De verklaring voor de verspreiding van baden is de farizese revolutie. Vanaf het midden van de tweede eeuw, toen Jonathan de Makkabeeër het hogepriesterschap aanvaardde naast het commando over een leger, verkeerde de tempel volgens sommige groepen in een permanente staat van onreinheid. Als de hogepriester niet rein is, dachten de farizeeën, moet het volk maar priesterlijk en rein zijn. En dus namen zij de priesterlijke verplichtingen op zich. Een aardig voorbeeld is Judith 2, waarin de titelheldin in het kamp van een vijand verblijft, maar ervoor zorgt kosjer te eten en toestemming krijgt te baden. Ook de Dode-Zee-rol die bekendstaat als de Gemeenschapsregel beschrijft rituele baden (1QS v-vi), maar aangezien deze tekst betrekking heeft op een priesterlijke groepering was dit natuurlijk te verwachten.
De baden van Johannes
Het is tegen deze achtergrond dat we Johannes’ optreden moeten plaatsen: het herstel van de rituele reinheid. Niet voor niets stond hij bij een rivier, die altijd stroomde en nieuw leven meebracht. Niet voor niets brengt de evangelist Lukas, zoals we al zagen, hem in verband met een priesterlijke familie.

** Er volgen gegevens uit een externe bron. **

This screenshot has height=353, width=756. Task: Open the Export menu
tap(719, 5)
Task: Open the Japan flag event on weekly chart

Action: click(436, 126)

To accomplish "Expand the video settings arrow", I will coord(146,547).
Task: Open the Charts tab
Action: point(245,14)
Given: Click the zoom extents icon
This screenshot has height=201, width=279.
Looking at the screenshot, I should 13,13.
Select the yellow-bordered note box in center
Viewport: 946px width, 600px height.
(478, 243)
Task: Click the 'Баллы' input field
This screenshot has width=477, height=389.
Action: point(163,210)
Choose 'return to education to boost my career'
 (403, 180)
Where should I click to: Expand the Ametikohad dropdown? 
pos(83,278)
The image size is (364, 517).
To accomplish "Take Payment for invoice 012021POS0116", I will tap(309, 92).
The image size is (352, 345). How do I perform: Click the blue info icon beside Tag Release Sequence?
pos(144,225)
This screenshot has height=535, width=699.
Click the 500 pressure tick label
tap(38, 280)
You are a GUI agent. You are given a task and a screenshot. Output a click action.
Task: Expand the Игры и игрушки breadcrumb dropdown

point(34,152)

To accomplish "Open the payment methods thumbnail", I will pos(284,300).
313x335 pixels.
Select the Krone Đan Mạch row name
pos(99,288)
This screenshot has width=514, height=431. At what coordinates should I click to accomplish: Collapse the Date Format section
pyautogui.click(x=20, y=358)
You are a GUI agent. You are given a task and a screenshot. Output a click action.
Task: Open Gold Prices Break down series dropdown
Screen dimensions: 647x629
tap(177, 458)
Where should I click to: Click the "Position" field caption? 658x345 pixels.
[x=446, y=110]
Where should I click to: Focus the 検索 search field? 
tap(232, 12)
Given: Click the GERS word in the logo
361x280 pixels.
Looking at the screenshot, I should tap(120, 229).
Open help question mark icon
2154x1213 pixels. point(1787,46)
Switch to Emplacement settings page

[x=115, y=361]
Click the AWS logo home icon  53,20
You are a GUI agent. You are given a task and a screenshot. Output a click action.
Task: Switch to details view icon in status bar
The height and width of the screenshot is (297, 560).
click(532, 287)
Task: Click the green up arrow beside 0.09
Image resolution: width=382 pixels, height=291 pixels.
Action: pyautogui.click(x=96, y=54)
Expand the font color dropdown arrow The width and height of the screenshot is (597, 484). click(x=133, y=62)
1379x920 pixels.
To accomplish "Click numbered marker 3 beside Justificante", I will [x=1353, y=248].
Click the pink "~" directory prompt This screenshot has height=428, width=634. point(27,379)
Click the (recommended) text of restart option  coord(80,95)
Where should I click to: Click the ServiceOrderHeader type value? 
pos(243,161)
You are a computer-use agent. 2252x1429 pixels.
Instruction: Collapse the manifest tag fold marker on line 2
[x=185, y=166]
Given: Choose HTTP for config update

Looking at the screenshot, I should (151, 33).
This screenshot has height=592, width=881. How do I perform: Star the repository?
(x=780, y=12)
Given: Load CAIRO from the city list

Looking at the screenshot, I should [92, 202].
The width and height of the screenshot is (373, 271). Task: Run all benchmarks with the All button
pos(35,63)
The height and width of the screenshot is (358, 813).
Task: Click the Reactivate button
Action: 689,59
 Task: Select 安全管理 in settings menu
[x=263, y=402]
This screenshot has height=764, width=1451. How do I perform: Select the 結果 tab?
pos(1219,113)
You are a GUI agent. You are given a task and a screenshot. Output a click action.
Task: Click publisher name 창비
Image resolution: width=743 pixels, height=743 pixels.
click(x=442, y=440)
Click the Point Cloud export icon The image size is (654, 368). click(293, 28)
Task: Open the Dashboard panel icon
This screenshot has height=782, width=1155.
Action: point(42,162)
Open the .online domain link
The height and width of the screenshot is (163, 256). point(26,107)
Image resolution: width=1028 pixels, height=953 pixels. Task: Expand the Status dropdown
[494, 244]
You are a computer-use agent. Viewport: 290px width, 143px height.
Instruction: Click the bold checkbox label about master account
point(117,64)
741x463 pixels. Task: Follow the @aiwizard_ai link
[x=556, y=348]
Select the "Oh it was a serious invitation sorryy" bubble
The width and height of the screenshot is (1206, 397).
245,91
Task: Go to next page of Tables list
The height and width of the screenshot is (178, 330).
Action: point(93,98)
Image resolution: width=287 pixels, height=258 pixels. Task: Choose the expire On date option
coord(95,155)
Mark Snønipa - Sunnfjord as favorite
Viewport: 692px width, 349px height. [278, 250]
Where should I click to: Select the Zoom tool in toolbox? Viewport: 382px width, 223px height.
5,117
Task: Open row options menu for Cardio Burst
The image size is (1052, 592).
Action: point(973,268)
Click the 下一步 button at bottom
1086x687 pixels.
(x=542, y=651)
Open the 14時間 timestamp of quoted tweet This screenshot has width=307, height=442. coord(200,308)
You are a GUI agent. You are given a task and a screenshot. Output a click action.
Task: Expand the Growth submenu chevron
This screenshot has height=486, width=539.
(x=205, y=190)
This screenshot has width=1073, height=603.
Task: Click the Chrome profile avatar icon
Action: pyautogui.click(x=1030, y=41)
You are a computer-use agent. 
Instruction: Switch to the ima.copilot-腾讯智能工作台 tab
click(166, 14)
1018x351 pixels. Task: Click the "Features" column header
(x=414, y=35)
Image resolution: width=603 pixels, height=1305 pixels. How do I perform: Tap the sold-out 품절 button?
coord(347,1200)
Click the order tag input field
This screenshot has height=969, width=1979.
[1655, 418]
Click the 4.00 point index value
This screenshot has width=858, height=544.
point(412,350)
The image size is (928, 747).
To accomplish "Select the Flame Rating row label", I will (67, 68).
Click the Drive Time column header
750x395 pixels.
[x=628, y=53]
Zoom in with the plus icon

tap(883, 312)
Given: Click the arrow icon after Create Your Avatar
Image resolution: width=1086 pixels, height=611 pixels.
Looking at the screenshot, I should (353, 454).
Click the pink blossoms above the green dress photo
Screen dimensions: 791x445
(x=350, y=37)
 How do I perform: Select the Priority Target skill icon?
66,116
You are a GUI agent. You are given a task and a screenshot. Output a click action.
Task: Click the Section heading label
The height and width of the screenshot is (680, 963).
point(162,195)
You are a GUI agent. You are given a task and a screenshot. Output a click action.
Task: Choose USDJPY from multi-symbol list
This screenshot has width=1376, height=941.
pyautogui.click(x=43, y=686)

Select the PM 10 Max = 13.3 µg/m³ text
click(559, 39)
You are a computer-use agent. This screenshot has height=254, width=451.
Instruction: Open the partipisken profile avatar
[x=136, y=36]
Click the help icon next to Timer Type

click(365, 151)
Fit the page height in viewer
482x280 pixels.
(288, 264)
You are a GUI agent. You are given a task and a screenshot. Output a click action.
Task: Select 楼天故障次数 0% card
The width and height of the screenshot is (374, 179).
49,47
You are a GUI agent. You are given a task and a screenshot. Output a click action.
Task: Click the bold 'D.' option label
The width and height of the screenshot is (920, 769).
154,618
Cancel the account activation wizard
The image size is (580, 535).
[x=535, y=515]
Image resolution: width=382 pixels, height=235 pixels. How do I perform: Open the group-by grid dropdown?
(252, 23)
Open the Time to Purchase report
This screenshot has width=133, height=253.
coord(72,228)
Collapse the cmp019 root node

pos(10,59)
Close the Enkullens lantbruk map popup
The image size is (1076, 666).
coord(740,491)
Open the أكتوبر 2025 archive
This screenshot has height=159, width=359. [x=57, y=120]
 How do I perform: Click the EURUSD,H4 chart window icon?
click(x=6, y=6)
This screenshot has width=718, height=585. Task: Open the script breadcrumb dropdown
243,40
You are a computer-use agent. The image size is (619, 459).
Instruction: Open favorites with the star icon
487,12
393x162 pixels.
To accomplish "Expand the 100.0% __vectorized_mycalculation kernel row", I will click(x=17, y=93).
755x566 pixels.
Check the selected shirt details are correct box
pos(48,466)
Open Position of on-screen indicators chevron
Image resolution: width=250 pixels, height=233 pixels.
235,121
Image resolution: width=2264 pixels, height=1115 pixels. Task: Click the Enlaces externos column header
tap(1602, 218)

De Doper legde de lat hoog. Het bad was niet voldoende; het was hooguit een uiterlijk teken. De bader moest ook voldoende tot inkeer komen om van God vergeving te krijgen voor begane zonden. Zo presenteert Marcus het althans.
Johannes de Doper had echter meer noten op zijn zang. Volgende week meer.
[Een overzicht van deze reeks is hier.]
“Johannes was geen christen” schrijf je hierboven. Maar waren Jezus en zijn 12 discipelen (of de 70 uitgezondenen) dan wel christenen?
Lees wat Petrus zegt:
‘Wend u af van uw huidige leven en keer terug tot God om vergeving te krijgen voor uw zonden’, leert Petrus in Hand.2:38 en Hand.3:19. En ditzelfde leerde Johannes ook aan het begin van zijn bediening, zelf nog vóór hij Jezus doopte:
‘Johannes trok door de gehele Jordaanstreek en hij verkondigde dat de mensen zich moesten laten dopen en tot inkeer moesten komen. Zo zouden hun zonden vergeven worden … En ze lieten zich door hem dopen in de rivier de Jordaan, terwijl ze hun zonden beleden’ (Matt.3:2 / Marc.1:4/ Luc.3:3 / Joh.1:28).
En ook Jezus zelf heeft nooit een andere doop ingesteld. Niet nadat hijzelf gedoopt was en ook niet toen hij (met Petrus) ging dopen in Enon (Joh.3:23) en zijn leerlingen een meningsverschil met de leerlingen van Johannes de Doper kregen over rituele ‘reiniging’.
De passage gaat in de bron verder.